*EXTRAIT DU TEXTE*:
L’élection présidentielle américaine : voyage vers l’inconnu absolu ?
Une contribution d’Arezki Ighemat(*) – L’élection présidentielle américaine du 5 novembre prochain est probablement la plus problématique et la plus hasardeuse de toute l’histoire électorale du pays considéré comme le modèle de la démocratie dans le monde et comme le représentant du monde dit «libre». Le peuple américain aura, en effet, la délicate et périlleuse tâche de choisir, d’un côté, une démocratie (fragile comme en témoigne l’attaque du Capitole du 6 janvier 2020 par les partisans de Trump), conduite par le président actuel Joe Biden et basée sur la création d’alliances internationales au niveau externe et l’interventionnisme de l’Etat au niveau intérieur et, d’un autre côté, une monocratie/aristocratie/plutocratie, conduite par l’ancien président Donald Trump, fondée sur le principe «America First» au niveau international et un libéralisme total et le développement du secteur privé au dépend du secteur étatique au niveau interne.
Certains diront que cela a toujours été le cas aux Etats-Unis avec le système de l’alternance du pouvoir, entre le Parti démocratique et le Parti républicain, tous les quatre ou huit ans. La différence est que cette élection intervient à un moment où jamais les Etats-Unis n’avaient atteint ce degré de division, aussi bien dans les questions de politique intérieure – économie, santé, programmes sociaux, etc. – que dans les questions de politique extérieure – relations avec les institutions internationales, relations Etats-Unis-Chine-Russie, le Moyen-Orient, la guerre en Ukraine, les alliances régionales, etc.

*DONNÉES AFFICHÉES*:

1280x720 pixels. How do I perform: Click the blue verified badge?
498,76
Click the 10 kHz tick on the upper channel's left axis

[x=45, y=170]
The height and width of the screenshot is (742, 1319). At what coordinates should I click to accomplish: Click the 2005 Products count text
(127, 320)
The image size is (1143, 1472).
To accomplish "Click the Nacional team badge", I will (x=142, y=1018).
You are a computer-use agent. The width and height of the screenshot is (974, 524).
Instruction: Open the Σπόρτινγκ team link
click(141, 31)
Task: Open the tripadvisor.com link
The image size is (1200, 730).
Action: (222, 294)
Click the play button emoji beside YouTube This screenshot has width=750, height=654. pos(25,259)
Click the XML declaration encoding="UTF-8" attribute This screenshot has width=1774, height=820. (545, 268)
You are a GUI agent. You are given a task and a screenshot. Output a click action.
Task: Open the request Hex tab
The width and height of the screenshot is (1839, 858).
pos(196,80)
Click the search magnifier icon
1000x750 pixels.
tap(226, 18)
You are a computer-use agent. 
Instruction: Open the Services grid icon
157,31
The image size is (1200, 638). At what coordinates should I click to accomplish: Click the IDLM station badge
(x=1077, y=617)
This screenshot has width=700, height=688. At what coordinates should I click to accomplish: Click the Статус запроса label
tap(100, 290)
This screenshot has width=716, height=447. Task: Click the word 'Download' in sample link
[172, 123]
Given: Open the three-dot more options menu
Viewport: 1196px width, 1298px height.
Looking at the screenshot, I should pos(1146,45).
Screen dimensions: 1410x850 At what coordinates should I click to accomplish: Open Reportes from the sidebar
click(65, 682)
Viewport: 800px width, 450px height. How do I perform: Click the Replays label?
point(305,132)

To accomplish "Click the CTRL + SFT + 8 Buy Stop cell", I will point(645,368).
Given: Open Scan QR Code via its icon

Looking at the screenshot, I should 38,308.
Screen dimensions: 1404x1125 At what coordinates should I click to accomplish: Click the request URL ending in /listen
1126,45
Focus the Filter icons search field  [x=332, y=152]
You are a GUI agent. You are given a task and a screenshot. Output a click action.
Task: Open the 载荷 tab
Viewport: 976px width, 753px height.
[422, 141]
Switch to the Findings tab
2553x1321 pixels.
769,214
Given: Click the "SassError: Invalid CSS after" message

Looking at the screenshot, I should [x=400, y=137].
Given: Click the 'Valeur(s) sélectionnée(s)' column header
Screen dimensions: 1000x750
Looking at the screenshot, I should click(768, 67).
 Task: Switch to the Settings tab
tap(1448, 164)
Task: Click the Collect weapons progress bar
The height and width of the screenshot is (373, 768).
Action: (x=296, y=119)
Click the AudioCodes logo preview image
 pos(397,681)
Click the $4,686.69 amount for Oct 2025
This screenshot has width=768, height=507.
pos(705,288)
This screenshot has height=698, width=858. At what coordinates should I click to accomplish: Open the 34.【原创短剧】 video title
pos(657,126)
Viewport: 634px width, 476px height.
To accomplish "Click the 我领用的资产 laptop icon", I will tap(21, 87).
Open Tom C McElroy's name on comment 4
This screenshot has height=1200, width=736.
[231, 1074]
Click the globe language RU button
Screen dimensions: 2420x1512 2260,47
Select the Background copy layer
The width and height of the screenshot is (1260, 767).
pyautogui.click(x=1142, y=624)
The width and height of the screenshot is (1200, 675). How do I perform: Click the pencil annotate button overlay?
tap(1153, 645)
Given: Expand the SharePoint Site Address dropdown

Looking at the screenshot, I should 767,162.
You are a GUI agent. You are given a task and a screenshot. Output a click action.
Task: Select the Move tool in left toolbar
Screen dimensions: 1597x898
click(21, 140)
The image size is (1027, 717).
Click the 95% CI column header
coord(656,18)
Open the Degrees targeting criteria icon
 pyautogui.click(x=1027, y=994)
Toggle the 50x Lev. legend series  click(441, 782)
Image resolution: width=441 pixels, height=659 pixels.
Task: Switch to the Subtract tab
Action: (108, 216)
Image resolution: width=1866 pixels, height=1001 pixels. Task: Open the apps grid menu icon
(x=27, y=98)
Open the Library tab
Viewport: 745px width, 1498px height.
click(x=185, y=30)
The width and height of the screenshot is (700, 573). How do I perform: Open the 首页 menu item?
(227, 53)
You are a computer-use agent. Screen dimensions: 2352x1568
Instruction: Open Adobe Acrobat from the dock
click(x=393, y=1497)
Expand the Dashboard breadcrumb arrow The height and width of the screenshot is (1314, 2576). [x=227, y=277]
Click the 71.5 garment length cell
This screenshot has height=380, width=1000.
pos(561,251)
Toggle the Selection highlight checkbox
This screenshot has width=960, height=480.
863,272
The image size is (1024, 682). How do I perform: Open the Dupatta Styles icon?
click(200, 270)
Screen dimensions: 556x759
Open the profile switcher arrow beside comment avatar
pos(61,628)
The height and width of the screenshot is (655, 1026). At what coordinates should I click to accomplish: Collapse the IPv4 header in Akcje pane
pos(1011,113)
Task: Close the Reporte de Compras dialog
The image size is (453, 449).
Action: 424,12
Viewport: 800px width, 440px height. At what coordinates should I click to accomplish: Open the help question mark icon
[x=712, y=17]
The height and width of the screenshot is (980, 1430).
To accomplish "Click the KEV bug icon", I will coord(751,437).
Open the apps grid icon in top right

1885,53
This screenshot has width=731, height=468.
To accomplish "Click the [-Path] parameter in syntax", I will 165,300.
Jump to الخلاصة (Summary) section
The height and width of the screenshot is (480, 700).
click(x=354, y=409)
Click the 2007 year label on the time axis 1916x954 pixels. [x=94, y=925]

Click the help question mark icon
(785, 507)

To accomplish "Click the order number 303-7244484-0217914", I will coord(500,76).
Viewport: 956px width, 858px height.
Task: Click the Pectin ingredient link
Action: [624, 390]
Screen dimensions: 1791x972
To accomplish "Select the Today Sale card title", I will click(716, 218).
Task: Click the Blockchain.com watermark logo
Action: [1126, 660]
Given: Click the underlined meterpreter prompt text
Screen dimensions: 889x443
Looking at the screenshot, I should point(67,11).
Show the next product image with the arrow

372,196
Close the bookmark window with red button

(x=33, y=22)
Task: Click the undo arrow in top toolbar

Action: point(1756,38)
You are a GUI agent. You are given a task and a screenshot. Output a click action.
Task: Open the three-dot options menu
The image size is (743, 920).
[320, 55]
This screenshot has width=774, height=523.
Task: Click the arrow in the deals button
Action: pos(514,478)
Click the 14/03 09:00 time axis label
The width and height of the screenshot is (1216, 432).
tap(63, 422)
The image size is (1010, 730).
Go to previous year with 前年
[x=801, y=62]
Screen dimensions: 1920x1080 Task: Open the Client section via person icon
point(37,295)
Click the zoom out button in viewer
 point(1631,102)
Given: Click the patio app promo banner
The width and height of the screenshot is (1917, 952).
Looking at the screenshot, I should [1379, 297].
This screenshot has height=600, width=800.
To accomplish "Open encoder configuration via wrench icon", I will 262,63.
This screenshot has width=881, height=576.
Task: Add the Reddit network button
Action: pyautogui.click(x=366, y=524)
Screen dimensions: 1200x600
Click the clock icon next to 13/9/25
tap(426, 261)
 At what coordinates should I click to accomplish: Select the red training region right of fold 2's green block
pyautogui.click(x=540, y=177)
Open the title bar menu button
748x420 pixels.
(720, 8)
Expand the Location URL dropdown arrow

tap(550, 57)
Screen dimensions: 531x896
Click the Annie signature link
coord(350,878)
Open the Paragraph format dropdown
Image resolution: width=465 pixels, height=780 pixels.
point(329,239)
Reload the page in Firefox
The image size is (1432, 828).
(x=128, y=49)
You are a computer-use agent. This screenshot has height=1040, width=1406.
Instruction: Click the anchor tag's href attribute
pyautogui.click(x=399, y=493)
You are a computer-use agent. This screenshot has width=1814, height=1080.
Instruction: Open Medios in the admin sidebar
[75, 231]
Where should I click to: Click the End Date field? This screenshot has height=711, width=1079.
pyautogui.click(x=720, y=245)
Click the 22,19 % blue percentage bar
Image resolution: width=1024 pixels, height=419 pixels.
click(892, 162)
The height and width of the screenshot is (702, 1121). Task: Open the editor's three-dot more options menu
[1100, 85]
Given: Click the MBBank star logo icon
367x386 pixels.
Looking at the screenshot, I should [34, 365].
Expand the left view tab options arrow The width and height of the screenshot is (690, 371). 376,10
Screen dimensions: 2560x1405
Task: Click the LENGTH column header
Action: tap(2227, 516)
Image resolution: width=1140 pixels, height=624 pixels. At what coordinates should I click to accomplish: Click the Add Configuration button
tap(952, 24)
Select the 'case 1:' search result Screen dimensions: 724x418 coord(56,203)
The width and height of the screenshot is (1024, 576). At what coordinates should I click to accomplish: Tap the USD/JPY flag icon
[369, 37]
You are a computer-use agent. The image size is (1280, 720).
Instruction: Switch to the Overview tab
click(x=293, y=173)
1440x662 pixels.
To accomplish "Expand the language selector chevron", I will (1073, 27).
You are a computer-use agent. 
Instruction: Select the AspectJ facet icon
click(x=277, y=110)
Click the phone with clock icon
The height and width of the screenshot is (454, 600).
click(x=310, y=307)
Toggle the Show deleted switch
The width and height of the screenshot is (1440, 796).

*TÂCHES À FAIRE*:
1. Répondez aux questions suivantes sur l'extrait consacré à l'élection présidentielle américaine :
(a) À quelle date cette élection a-t-elle lieu ?
(b) Sur quel principe le camp de Donald Trump se fonde-t-il au niveau international ?
(c) Selon l'extrait, tous les combien d'années le pouvoir alterne-t-il entre le Parti démocratique et le Parti républicain ?
2. Trouvez toutes les lignes des enregistrements qui contiennent le mot "sidebar", en tenant compte des majuscules et des minuscules, et recopiez-les.

*SOLUTIONS PROPOSÉES*:
1.
(a) Le 5 novembre.
(b) Le principe « America First ».
(c) Tous les quatre ou huit ans.

2.
Screen dimensions: 1410x850 At what coordinates should I click to accomplish: Open Reportes from the sidebar
Instruction: Open Medios in the admin sidebar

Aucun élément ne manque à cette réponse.